:: YOUR TASK ::
Both the line with "Task: Click the 購入数 section heading" and the line with "Task: Click the help icon beside 累计曝光" in the records below must appear in the output, along with every line between them, exactly and with nothing added.

[Stored items from a collection]

==*==

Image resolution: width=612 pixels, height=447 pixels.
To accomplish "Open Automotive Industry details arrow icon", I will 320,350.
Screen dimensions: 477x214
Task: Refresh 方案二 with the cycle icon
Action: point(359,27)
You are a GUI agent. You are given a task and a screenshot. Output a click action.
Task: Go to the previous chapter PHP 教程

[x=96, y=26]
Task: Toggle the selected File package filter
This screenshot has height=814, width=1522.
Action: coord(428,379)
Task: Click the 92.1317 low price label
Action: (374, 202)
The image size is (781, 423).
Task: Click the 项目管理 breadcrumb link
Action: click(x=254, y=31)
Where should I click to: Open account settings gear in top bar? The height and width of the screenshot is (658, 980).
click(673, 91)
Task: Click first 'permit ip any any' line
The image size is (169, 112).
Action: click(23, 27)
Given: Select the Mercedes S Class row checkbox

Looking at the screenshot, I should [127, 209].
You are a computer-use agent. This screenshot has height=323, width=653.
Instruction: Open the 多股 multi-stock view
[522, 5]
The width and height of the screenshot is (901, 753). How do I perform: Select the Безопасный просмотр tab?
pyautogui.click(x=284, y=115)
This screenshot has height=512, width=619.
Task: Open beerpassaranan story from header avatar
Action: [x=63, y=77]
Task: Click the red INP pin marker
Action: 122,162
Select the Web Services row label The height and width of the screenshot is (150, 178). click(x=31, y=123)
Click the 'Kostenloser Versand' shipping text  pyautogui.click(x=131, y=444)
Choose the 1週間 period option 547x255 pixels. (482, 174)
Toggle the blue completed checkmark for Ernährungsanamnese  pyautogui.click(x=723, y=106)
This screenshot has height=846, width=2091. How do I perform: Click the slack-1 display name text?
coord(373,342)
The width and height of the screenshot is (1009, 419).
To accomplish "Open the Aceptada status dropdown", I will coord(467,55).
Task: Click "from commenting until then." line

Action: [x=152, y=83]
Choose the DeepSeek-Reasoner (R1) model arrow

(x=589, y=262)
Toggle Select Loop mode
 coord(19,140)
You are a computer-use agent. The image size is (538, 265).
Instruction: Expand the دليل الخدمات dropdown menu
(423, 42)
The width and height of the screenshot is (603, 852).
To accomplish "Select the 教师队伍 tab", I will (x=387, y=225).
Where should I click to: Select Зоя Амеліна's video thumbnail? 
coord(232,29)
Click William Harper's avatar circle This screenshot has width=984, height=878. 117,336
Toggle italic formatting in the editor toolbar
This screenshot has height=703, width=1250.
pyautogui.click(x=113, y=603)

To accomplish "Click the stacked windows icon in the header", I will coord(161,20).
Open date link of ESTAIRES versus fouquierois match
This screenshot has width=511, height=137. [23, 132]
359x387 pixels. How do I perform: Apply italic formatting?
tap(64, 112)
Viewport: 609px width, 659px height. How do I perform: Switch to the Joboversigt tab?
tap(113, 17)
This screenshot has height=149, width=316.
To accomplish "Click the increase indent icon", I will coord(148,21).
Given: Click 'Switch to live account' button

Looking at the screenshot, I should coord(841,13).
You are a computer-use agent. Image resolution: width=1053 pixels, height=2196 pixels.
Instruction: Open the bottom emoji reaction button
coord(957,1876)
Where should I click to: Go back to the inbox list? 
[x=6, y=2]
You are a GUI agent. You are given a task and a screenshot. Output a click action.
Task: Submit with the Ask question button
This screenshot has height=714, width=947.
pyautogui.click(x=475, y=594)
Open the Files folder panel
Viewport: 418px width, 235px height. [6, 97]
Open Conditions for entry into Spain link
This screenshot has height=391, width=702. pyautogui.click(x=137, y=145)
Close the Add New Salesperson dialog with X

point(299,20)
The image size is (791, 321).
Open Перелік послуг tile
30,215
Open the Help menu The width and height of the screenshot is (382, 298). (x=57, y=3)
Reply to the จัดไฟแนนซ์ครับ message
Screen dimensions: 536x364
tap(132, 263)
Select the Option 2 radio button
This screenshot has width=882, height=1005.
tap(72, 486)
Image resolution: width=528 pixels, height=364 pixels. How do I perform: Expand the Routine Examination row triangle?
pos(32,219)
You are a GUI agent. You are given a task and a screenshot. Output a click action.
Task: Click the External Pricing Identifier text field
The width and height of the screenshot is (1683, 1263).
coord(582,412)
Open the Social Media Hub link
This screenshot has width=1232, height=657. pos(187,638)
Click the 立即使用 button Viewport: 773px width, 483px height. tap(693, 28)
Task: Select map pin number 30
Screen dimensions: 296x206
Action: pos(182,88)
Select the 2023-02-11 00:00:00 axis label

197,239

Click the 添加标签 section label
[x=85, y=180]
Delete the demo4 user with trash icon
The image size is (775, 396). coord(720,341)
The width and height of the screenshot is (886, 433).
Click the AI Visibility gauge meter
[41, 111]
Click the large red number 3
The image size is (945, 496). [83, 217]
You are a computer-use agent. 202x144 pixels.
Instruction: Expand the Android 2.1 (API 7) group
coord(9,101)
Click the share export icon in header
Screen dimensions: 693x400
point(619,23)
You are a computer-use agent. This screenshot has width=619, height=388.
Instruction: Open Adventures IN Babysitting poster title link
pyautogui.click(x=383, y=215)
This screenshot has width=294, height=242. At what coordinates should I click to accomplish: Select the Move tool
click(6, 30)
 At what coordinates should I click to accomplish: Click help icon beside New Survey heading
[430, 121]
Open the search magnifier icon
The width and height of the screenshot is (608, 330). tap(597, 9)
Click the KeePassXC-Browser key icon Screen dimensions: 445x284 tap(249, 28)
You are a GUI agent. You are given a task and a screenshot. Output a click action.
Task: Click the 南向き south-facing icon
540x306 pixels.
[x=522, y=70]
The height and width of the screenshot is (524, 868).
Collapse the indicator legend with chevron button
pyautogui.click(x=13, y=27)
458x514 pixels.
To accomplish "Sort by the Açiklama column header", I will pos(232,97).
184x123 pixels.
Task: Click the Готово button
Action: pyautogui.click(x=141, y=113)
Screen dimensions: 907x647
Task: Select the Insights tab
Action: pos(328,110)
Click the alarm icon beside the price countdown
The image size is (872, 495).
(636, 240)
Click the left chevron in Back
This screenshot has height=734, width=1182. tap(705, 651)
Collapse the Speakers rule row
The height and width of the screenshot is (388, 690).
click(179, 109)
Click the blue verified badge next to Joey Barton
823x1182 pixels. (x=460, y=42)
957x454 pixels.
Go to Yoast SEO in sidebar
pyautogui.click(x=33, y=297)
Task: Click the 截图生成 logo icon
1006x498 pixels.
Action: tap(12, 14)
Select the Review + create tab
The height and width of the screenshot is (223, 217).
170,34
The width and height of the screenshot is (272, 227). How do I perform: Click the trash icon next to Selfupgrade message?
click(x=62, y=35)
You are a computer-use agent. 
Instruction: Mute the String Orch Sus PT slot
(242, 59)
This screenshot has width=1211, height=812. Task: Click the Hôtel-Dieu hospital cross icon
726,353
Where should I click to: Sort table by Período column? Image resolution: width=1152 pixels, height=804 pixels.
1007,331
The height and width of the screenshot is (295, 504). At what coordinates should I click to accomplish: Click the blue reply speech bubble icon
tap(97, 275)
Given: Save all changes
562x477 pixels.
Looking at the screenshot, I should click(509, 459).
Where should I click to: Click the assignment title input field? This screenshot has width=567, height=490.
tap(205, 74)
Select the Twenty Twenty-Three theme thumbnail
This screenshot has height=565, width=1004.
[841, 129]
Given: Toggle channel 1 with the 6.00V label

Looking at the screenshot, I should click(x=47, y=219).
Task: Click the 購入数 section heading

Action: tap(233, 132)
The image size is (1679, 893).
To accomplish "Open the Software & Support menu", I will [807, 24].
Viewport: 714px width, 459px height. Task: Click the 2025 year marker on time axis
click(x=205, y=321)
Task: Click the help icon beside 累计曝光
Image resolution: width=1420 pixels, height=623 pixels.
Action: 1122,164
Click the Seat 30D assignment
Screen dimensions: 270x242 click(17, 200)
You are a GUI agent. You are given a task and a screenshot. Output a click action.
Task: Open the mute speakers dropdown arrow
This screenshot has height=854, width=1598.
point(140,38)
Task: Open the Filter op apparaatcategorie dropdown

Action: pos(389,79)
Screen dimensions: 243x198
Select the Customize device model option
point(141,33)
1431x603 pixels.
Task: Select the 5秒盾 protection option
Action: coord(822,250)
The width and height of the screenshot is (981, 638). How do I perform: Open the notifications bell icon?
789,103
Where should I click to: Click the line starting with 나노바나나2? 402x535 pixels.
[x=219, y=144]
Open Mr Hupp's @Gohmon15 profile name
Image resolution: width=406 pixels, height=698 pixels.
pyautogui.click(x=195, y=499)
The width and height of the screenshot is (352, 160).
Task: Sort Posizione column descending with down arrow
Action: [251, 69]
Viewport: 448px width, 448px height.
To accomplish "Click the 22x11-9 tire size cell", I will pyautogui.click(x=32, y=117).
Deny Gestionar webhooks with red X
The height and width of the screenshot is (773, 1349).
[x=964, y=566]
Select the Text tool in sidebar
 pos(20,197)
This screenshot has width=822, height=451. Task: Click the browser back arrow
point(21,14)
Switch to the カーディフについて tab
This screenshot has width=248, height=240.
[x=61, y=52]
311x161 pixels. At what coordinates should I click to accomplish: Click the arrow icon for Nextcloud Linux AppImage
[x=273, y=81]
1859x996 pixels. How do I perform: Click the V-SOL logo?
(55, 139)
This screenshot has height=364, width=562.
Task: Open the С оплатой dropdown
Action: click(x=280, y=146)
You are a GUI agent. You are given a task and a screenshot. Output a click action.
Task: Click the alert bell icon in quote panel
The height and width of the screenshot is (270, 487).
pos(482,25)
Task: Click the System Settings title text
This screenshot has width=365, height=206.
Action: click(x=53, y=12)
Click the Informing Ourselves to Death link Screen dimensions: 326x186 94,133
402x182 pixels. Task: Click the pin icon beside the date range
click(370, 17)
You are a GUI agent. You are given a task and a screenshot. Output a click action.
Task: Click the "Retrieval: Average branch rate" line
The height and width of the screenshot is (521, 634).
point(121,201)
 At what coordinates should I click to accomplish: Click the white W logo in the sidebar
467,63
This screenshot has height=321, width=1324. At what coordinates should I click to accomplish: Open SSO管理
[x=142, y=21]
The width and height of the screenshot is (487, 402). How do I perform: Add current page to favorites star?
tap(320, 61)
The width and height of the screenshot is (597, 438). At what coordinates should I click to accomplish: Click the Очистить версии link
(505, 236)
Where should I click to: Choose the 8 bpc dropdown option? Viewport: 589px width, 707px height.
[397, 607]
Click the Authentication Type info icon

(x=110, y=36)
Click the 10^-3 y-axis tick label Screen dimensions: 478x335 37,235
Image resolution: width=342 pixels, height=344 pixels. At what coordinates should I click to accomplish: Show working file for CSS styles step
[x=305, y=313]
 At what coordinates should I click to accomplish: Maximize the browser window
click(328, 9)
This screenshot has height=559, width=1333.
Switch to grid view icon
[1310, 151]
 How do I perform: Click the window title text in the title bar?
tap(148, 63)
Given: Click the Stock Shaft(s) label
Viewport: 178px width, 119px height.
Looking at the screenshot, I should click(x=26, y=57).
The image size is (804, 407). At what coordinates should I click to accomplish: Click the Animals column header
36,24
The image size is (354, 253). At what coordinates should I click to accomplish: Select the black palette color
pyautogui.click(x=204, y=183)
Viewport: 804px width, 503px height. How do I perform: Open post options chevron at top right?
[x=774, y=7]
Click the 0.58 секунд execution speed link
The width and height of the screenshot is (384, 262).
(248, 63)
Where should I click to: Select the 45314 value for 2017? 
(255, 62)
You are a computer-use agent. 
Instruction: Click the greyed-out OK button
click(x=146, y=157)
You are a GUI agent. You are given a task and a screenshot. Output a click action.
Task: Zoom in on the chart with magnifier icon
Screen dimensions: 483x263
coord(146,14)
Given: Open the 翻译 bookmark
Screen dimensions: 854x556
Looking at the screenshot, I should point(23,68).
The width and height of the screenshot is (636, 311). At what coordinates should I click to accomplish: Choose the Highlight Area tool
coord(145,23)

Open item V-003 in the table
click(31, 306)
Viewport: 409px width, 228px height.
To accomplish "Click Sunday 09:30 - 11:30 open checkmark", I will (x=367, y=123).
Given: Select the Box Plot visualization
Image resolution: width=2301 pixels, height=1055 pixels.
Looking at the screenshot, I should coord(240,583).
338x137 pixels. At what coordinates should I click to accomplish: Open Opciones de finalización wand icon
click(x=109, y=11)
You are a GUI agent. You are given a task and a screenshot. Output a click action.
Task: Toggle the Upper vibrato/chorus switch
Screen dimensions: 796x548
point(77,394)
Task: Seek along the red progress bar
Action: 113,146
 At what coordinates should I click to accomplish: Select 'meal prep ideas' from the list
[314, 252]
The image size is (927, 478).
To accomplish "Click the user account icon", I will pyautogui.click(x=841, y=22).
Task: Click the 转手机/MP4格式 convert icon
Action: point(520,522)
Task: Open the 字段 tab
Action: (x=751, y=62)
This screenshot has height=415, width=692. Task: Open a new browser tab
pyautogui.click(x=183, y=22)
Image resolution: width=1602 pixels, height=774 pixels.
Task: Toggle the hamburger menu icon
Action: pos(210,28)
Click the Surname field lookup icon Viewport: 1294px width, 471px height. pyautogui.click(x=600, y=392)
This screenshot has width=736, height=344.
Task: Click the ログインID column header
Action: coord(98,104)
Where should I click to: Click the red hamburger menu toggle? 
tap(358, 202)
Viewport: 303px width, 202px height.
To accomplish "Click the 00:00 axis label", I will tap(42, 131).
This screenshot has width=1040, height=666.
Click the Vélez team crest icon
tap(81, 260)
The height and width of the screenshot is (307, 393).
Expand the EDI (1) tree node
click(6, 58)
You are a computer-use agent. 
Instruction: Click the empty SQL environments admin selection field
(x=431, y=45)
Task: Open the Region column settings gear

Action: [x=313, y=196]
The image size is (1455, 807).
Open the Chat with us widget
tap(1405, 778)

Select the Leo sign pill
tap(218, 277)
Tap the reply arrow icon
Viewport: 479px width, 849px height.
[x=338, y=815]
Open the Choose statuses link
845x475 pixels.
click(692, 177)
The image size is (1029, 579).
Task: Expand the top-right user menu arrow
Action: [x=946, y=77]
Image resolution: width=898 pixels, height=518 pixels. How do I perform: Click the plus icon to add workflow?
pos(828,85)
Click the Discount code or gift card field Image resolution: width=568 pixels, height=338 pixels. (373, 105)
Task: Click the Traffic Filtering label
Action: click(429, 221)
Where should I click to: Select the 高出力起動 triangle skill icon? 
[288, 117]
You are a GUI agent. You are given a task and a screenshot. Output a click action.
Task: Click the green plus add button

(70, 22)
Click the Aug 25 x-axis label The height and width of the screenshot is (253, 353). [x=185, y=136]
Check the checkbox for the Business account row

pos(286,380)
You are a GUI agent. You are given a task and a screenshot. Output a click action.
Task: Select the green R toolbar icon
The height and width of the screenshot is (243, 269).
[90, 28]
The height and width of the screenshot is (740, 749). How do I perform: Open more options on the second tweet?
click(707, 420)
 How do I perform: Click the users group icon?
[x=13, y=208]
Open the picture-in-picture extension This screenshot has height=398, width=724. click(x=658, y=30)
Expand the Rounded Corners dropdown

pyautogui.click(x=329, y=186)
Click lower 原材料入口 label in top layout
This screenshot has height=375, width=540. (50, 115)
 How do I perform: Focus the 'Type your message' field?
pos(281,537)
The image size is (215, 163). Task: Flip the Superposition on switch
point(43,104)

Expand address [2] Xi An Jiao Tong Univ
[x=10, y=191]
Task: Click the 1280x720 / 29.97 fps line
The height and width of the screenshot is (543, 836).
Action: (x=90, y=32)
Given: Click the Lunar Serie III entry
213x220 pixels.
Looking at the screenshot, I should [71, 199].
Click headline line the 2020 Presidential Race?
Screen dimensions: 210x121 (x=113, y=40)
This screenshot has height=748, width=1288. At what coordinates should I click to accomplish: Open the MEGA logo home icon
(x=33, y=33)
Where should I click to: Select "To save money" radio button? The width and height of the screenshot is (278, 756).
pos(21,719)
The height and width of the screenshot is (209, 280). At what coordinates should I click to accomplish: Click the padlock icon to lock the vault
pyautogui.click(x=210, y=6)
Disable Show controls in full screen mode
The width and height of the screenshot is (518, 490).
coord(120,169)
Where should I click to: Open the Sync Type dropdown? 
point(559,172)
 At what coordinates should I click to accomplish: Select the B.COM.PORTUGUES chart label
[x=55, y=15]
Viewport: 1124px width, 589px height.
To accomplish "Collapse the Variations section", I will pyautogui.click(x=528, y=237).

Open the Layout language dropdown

==*==

:: TASK RESULT ::
Task: Click the 購入数 section heading

Action: tap(233, 132)
The image size is (1679, 893).
To accomplish "Open the Software & Support menu", I will [807, 24].
Viewport: 714px width, 459px height. Task: Click the 2025 year marker on time axis
click(x=205, y=321)
Task: Click the help icon beside 累计曝光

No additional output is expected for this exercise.